I think that you describe my position accurately. It’s a position in which I’d like to remain, but at the moment it’s a very disadvantageous one. All of the sources of financing for films like mine have dried up in the Nixon era, and the major studios control practically everything now.
What are the current developments in cinema (films, directors) that interest you the most?
wWe have two kids and very little money, so we don’t get out very much. We watch the old masterpieces of Hollywood on television. The only really interesting films I can recall seeing in the past year are THE HARDER THEY COME, QUATRE NUITS D’UN RÊVEUR, and FRENZY. I don’t get to see underground films very much, but I understand that Michael Snow and Hollis Frampton are very interesting. The only European films that get over here are of the Lelouch-Costa-Gavras variety, and I don’t like them much. All in all, it seems to me that we’re caught in some rather barren times.
A question nobody else asks: to what extent do you feel influenced by arts other than film? (Novels, plays, music, painting, etc.)
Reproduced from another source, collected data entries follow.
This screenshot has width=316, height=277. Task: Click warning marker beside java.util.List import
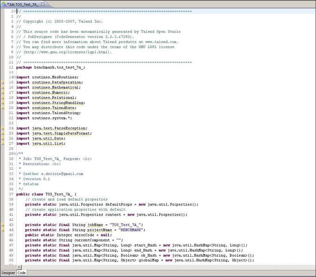[x=2, y=143]
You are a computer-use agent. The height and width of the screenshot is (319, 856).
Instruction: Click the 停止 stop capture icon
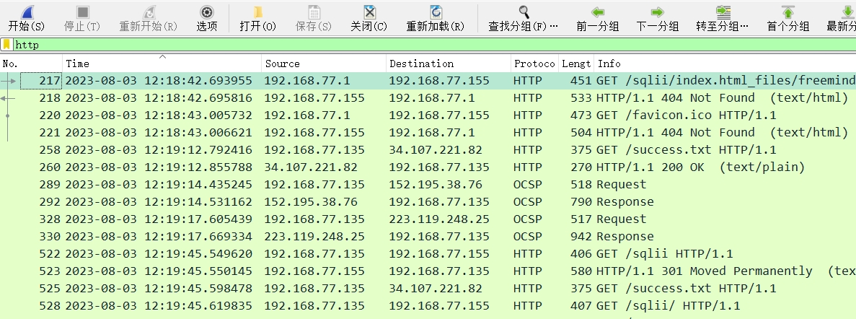point(82,12)
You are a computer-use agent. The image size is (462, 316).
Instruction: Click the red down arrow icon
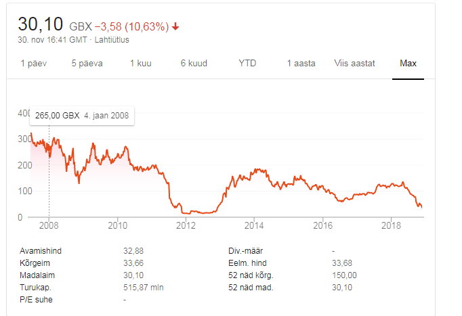tap(176, 26)
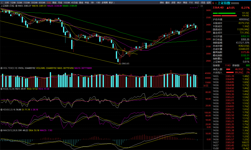This screenshot has width=251, height=150.
Task: Click the 指标 indicator button
Action: (162, 2)
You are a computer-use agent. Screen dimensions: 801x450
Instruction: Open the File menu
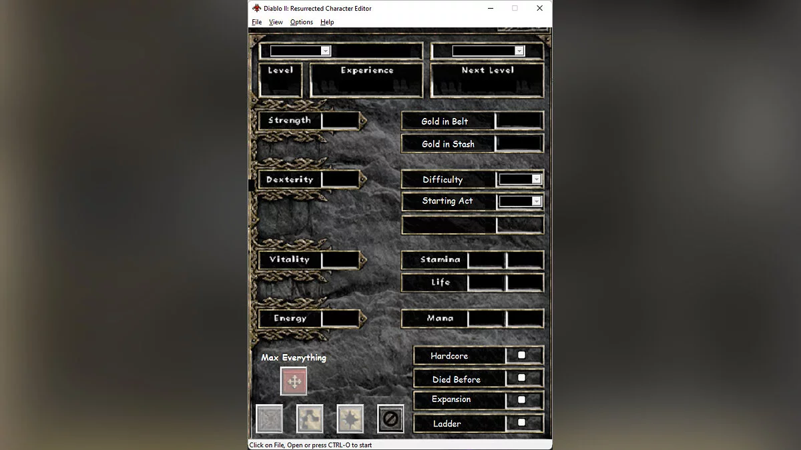coord(256,22)
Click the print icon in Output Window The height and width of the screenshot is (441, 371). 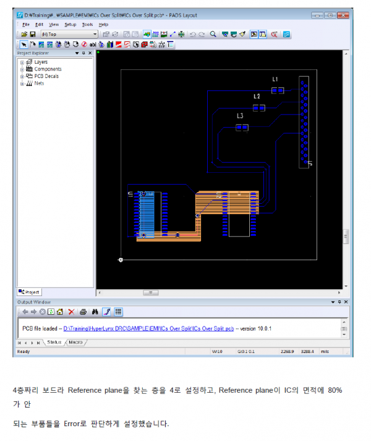click(x=82, y=312)
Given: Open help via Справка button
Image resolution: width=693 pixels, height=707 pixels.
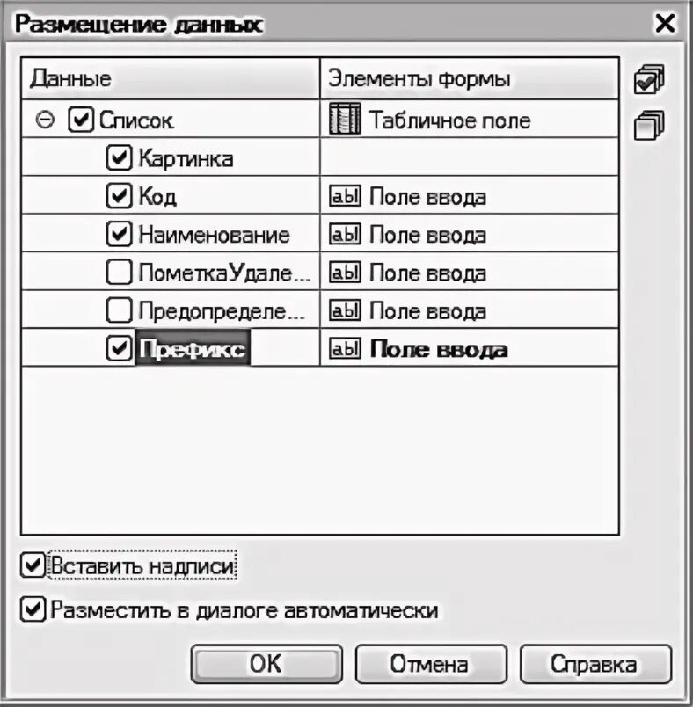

I used to be very much under the spell of the art scene, but my main influences were always other movies. I’m a great music lover and hope to use music more in future films than I have in the past, but I must confess that there doesn’t seem to be much going on in any of the arts, including movies, right now that titillates my interest.
Would you like to say anything about your new script?
It’s not a script yet; it’s a long treatment. It’s called THE BROTHERS FRIGIDAIRE, and it’s cheap, and terrific, and I hope that one of your readers would like to put up the money for it.
1. Cf. the “screenplay” of the film — actually a description of the film written after the fact by L.M. Kit Carson, who plays David Holzman — published by Farrar, Straus & Giroux, New York, 1970.
2. Quoted in The Performing Self, by Richard Poirier, Oxford University Press, New York, 1971.
3. A satirical American cabaret group that uses a great deal of improvisation.
4. One of the more amusing sections of David’s diary is a record of an entire evening that he spends watching television, which lasts only a few moments on the screen (just over a minute, to be precise): each time a shot changes on the TV set, he clicks off one frame in his camera, recording 3,115 television images in all.